== Segment start ==
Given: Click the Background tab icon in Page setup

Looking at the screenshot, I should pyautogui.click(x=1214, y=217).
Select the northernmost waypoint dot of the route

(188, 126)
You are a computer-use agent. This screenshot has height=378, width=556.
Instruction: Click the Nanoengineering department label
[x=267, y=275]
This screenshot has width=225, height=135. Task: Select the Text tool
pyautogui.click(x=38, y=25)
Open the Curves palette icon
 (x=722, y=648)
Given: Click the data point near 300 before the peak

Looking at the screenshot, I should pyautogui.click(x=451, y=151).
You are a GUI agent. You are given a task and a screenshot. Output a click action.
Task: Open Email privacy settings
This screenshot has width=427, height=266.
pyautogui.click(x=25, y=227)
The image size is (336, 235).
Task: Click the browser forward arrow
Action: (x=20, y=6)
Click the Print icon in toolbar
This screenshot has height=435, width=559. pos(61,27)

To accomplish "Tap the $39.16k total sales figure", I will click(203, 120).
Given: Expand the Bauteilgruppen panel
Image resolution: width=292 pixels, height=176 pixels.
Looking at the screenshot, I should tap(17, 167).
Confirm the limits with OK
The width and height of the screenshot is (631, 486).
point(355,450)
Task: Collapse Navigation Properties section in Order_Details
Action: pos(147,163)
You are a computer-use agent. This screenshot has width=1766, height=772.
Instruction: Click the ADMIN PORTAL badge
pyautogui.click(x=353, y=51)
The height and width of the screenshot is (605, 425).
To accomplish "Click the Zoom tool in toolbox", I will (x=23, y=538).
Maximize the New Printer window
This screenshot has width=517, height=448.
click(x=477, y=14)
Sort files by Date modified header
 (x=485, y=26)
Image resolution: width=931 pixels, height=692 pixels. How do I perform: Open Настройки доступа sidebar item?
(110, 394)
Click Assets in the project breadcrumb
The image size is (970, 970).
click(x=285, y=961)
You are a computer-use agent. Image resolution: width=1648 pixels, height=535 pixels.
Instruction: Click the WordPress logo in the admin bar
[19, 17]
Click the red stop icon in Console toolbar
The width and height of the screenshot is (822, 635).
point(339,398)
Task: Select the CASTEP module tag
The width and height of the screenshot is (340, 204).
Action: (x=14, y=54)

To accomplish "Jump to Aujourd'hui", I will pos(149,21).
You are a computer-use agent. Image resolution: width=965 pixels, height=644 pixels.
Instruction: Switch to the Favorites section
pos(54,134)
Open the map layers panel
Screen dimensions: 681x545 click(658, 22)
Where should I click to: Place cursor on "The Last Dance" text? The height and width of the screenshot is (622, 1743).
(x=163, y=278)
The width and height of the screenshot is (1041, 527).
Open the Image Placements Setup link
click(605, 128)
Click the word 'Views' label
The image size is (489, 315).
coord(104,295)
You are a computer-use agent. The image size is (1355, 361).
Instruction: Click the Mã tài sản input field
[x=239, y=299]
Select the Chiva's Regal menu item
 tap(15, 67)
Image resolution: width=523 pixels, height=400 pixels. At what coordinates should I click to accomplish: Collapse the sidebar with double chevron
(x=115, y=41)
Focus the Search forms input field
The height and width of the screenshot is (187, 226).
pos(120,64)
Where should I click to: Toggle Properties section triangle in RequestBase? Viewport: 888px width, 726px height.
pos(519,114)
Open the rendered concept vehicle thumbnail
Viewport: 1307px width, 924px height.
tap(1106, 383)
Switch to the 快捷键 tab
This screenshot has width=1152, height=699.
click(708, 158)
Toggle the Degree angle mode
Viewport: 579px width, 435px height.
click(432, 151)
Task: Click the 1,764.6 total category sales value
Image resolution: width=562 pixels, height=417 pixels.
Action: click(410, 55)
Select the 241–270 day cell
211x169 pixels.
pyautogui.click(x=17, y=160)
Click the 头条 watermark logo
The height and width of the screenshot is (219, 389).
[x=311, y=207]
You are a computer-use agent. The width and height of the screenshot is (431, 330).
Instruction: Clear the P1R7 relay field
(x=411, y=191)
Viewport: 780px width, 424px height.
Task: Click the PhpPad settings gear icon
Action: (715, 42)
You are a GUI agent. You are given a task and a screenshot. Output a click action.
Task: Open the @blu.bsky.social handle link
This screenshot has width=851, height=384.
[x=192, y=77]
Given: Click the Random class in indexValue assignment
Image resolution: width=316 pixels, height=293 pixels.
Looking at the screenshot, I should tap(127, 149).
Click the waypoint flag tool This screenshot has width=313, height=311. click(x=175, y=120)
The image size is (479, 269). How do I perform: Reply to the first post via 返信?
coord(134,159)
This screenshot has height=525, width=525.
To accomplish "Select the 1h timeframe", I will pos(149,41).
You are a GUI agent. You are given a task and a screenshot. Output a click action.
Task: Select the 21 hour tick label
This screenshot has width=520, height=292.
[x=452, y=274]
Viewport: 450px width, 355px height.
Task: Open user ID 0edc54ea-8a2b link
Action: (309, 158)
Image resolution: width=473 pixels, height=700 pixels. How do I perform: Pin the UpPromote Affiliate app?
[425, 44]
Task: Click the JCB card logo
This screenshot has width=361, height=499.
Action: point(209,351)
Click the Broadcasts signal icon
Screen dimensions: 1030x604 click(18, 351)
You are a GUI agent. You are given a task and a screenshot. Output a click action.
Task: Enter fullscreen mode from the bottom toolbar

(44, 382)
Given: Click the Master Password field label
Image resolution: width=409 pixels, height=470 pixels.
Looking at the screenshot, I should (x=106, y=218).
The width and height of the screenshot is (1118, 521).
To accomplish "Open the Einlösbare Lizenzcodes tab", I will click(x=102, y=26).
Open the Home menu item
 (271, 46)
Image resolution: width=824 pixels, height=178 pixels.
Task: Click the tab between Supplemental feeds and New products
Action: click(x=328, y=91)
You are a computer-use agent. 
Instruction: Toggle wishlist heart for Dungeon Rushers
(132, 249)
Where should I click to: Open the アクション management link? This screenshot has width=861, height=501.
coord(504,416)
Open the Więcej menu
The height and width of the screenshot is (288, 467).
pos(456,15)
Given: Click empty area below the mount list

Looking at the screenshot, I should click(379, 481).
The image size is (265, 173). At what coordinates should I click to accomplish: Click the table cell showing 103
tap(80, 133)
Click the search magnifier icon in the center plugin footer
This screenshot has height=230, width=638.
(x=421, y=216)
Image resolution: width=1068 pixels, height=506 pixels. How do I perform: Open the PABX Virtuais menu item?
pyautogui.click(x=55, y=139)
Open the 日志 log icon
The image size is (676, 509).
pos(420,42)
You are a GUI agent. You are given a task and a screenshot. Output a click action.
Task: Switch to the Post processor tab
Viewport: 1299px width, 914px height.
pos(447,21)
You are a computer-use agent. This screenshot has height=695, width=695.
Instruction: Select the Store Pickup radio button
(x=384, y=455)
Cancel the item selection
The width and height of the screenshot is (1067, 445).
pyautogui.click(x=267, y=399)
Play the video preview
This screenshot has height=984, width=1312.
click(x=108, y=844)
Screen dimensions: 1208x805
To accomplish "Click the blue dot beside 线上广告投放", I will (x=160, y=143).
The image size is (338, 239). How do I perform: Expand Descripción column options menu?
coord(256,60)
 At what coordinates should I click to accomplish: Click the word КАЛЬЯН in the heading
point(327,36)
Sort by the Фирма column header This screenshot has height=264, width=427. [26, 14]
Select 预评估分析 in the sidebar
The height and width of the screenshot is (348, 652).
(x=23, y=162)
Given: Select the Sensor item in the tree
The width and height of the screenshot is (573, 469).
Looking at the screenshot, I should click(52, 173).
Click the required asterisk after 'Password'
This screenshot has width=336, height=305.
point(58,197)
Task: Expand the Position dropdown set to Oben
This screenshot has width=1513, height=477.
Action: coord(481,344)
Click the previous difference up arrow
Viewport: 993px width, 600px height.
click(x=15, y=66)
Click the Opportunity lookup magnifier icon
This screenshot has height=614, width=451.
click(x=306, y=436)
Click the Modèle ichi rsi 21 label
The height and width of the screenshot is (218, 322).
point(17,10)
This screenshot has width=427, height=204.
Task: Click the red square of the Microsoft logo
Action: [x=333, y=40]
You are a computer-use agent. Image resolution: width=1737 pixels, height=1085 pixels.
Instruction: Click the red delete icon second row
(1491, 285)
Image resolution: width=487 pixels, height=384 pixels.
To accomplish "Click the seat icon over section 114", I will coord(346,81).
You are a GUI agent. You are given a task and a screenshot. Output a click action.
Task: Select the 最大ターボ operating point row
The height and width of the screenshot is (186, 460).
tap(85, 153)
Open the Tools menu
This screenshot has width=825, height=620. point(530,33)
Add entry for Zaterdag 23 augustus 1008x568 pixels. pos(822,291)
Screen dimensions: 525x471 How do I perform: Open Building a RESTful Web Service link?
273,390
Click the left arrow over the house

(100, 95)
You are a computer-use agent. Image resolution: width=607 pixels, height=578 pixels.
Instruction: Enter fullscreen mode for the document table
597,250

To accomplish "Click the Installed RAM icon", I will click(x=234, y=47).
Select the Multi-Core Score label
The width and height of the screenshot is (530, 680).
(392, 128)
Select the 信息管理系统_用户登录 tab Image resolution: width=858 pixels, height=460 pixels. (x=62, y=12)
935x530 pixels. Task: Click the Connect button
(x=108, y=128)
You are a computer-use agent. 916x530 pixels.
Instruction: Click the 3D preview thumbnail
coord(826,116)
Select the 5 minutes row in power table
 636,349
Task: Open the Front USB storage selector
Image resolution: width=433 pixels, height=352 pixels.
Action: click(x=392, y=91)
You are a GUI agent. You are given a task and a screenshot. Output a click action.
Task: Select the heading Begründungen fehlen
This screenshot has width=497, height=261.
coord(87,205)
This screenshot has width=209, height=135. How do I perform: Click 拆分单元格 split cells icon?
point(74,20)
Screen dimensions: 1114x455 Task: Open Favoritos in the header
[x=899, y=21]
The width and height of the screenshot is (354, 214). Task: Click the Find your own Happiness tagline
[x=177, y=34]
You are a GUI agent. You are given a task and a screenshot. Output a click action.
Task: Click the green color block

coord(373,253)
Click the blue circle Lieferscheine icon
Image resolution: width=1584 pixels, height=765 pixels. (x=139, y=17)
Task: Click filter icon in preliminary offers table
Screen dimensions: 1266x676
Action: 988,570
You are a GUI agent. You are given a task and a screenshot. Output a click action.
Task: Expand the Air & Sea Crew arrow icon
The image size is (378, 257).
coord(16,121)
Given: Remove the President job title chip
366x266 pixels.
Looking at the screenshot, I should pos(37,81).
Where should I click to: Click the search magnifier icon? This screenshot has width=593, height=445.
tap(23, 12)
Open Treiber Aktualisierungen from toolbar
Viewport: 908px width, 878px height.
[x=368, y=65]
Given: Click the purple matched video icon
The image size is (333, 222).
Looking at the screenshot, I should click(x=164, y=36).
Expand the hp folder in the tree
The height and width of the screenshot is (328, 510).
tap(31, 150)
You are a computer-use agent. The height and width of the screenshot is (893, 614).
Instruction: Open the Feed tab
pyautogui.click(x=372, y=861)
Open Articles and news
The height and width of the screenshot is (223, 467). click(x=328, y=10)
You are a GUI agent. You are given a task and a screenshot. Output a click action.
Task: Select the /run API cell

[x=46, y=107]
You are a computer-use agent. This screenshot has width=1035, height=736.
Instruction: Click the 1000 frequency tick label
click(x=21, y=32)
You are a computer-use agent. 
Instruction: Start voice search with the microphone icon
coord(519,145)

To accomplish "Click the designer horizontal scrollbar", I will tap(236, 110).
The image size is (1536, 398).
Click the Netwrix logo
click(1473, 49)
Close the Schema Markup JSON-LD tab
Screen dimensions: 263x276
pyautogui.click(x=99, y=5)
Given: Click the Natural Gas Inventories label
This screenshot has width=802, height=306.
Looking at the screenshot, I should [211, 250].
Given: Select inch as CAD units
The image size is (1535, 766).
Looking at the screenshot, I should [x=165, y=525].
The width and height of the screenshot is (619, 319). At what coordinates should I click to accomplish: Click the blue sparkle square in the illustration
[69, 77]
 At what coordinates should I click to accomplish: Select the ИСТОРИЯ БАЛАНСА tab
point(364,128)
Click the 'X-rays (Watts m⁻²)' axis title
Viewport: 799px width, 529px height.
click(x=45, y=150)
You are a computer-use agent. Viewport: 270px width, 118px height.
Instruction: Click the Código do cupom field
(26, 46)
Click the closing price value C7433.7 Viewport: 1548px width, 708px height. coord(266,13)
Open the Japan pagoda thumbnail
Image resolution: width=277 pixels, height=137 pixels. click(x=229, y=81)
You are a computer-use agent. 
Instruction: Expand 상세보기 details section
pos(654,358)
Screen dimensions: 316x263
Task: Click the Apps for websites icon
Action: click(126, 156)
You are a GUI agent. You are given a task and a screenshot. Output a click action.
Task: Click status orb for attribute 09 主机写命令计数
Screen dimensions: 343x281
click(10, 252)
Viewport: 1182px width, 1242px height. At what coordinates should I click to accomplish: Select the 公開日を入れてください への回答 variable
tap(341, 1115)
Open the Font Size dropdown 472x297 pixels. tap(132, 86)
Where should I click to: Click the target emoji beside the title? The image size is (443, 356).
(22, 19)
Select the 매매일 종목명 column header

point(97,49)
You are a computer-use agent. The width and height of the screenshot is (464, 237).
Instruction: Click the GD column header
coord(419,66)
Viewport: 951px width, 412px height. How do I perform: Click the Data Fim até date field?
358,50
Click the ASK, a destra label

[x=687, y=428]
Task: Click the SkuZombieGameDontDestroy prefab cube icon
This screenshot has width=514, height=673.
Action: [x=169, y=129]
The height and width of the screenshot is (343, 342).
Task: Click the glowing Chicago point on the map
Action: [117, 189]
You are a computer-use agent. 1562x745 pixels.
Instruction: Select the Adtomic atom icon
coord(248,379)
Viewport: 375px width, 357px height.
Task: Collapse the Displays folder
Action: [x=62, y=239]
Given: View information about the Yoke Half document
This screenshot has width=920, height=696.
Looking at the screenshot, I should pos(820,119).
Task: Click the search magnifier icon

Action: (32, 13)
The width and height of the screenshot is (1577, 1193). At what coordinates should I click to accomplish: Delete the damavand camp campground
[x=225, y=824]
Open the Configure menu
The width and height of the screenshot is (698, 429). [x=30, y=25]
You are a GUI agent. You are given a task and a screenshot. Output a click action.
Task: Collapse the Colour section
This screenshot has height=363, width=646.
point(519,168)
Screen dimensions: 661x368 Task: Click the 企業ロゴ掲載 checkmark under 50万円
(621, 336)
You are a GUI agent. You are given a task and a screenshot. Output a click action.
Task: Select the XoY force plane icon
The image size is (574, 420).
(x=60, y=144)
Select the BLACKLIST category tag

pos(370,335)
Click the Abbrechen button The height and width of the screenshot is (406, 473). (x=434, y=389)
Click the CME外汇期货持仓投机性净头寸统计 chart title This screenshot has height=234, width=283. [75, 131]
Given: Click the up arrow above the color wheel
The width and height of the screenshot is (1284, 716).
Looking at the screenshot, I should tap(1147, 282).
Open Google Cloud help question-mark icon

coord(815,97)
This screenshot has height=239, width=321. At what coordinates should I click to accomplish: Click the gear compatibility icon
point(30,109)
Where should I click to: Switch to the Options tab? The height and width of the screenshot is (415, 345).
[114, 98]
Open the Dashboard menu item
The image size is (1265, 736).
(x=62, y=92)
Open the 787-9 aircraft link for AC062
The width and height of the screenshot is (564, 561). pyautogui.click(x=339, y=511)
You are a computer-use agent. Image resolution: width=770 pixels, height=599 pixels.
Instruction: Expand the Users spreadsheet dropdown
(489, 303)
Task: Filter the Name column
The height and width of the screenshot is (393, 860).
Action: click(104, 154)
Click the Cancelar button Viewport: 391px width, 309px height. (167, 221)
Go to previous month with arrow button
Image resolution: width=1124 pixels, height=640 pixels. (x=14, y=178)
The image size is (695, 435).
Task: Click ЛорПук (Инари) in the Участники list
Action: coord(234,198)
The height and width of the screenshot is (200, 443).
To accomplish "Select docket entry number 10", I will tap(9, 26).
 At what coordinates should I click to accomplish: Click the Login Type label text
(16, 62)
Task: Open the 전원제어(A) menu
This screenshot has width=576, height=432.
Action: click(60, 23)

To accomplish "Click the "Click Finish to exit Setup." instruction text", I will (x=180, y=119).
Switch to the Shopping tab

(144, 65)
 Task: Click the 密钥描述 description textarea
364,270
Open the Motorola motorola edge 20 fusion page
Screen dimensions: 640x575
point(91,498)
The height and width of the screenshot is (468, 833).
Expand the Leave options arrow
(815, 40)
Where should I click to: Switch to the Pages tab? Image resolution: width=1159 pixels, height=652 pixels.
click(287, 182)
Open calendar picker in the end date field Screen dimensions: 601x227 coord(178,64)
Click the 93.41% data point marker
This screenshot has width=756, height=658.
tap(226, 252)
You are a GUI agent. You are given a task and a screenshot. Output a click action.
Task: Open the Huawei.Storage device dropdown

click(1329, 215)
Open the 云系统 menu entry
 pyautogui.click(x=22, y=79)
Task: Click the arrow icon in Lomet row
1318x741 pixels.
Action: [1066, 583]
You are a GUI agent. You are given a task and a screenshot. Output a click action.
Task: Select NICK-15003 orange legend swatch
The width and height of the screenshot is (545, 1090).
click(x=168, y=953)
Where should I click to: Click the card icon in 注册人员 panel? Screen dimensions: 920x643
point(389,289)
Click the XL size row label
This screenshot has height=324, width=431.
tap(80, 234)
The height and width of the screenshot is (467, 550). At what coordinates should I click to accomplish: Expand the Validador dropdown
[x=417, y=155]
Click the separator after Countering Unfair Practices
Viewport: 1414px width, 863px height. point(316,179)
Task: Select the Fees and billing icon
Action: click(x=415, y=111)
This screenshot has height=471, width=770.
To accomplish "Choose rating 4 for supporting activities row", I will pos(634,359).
== Segment end ==
PROMPT -> Beginning with the line holding "Click the CME外汇期货持仓投机性净头寸统计" and ending with the line holding "Open the Dashboard menu item", write out the stretch of material above exactly; add no further lines.

EXERCISE SOLUTION ->
Click the CME外汇期货持仓投机性净头寸统计 chart title This screenshot has height=234, width=283. [75, 131]
Given: Click the up arrow above the color wheel
The width and height of the screenshot is (1284, 716).
Looking at the screenshot, I should tap(1147, 282).
Open Google Cloud help question-mark icon

coord(815,97)
This screenshot has height=239, width=321. At what coordinates should I click to accomplish: Click the gear compatibility icon
point(30,109)
Where should I click to: Switch to the Options tab? The height and width of the screenshot is (415, 345).
[114, 98]
Open the Dashboard menu item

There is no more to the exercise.